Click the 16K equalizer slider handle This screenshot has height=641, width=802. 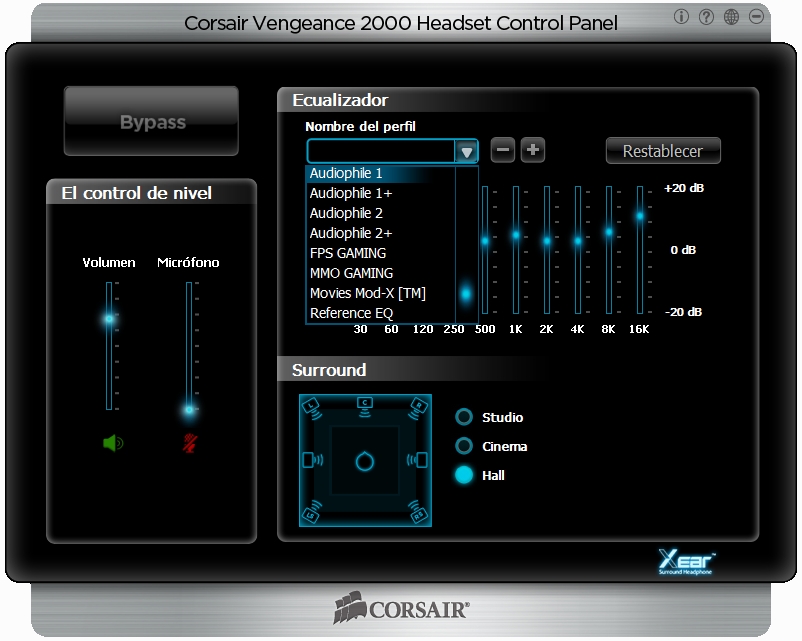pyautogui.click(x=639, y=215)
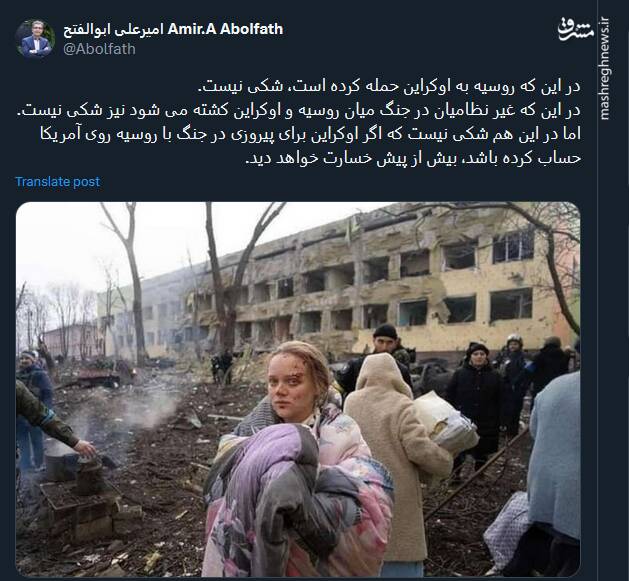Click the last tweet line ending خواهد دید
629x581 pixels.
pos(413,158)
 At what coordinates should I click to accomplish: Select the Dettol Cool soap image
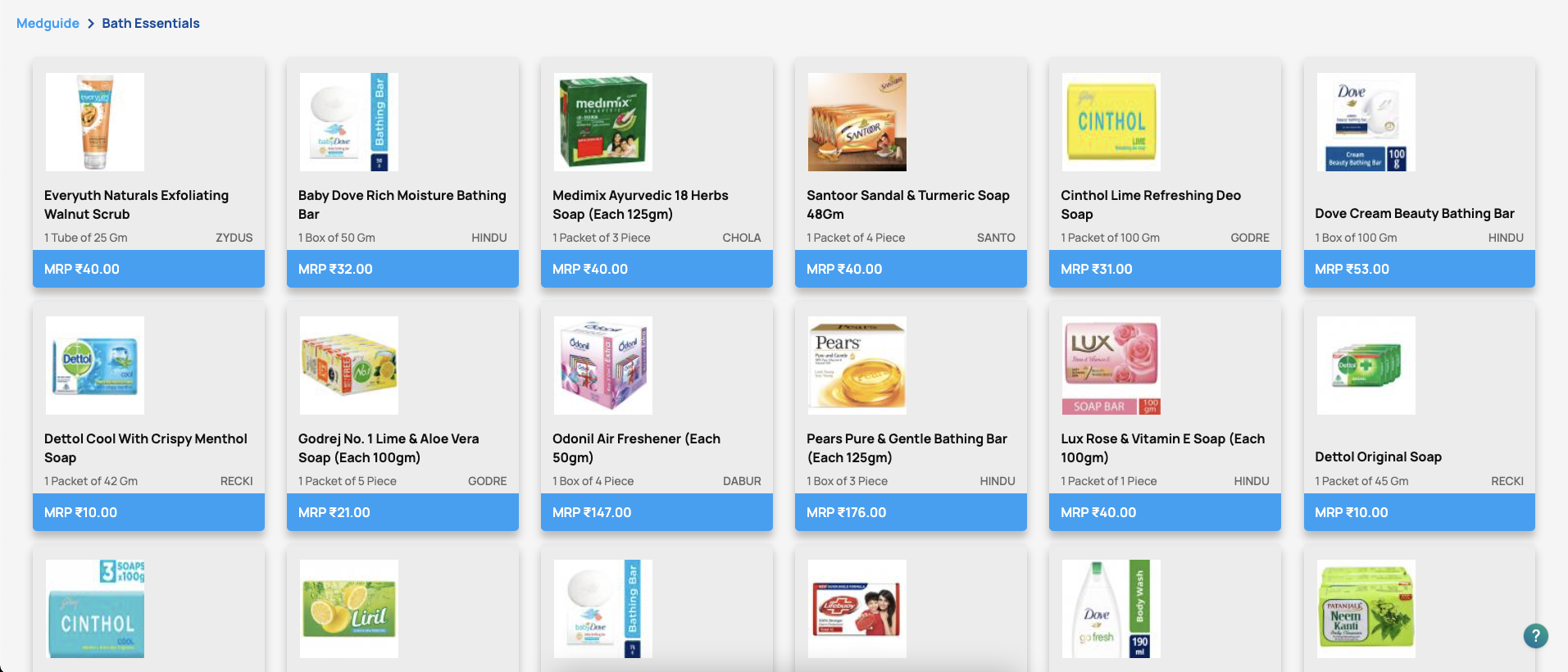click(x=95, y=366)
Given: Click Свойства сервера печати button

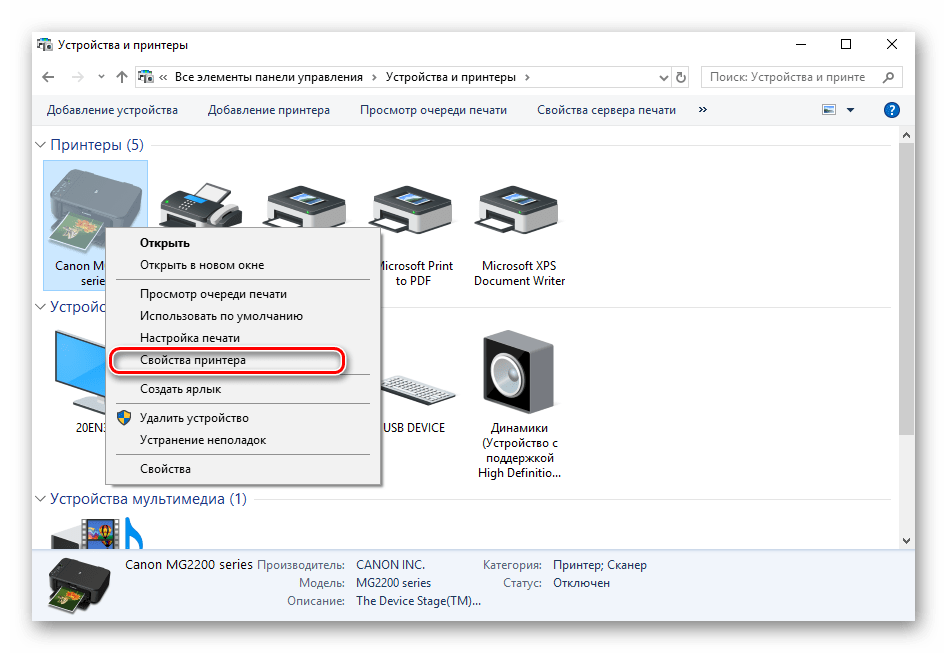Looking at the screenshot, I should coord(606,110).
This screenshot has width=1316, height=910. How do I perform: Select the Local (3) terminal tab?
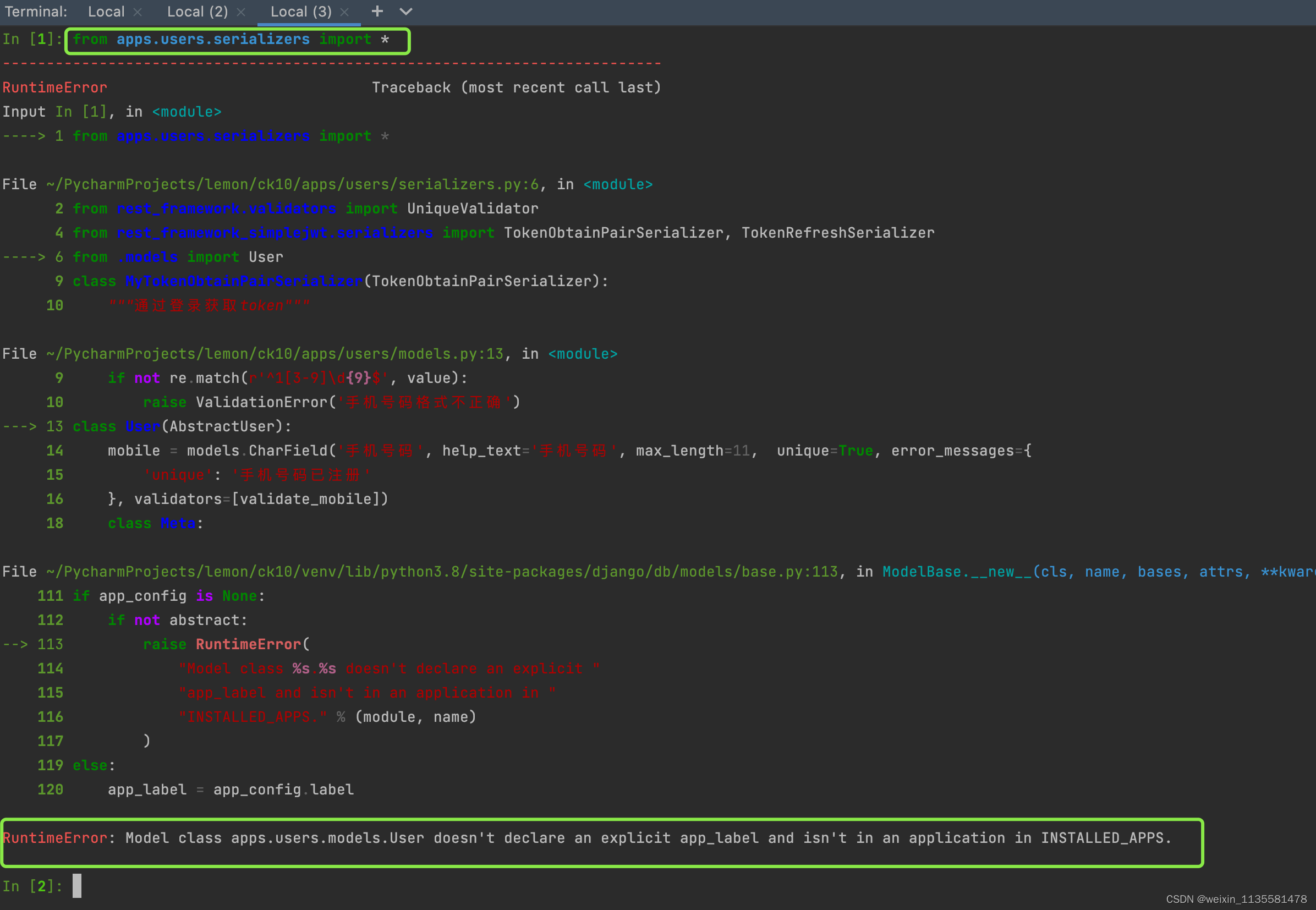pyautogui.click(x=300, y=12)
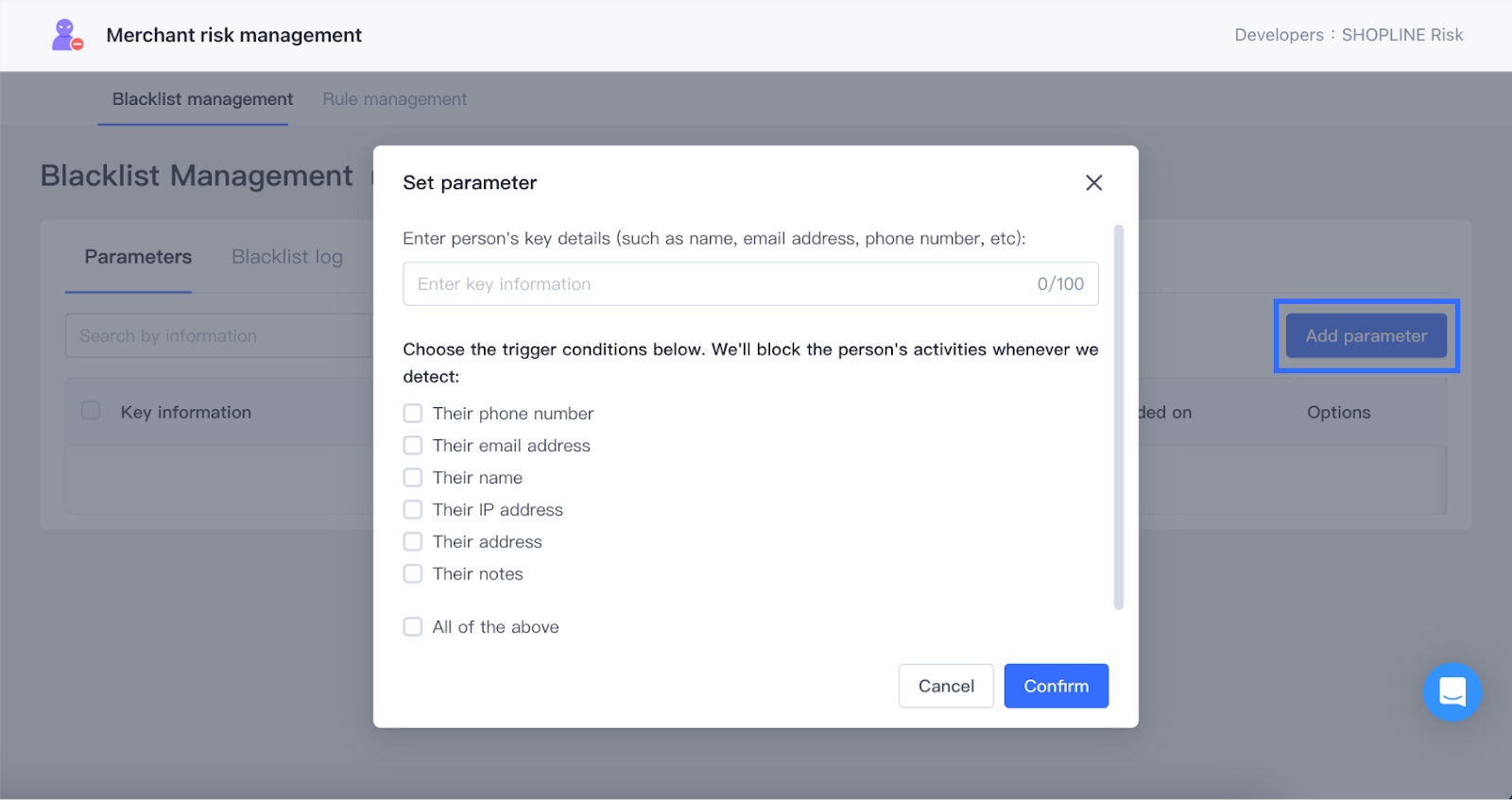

### Directions for this task
Reproduce the listing verbatim, starting at the line that contains "Given: Click Свойства сервера печати button" and continuing through the end of the listing. Leave the pictures out of your copy.

### Answer below
Given: Click Свойства сервера печати button

Looking at the screenshot, I should coord(606,110).
This screenshot has width=1316, height=910. How do I perform: Select the Local (3) terminal tab?
pyautogui.click(x=300, y=12)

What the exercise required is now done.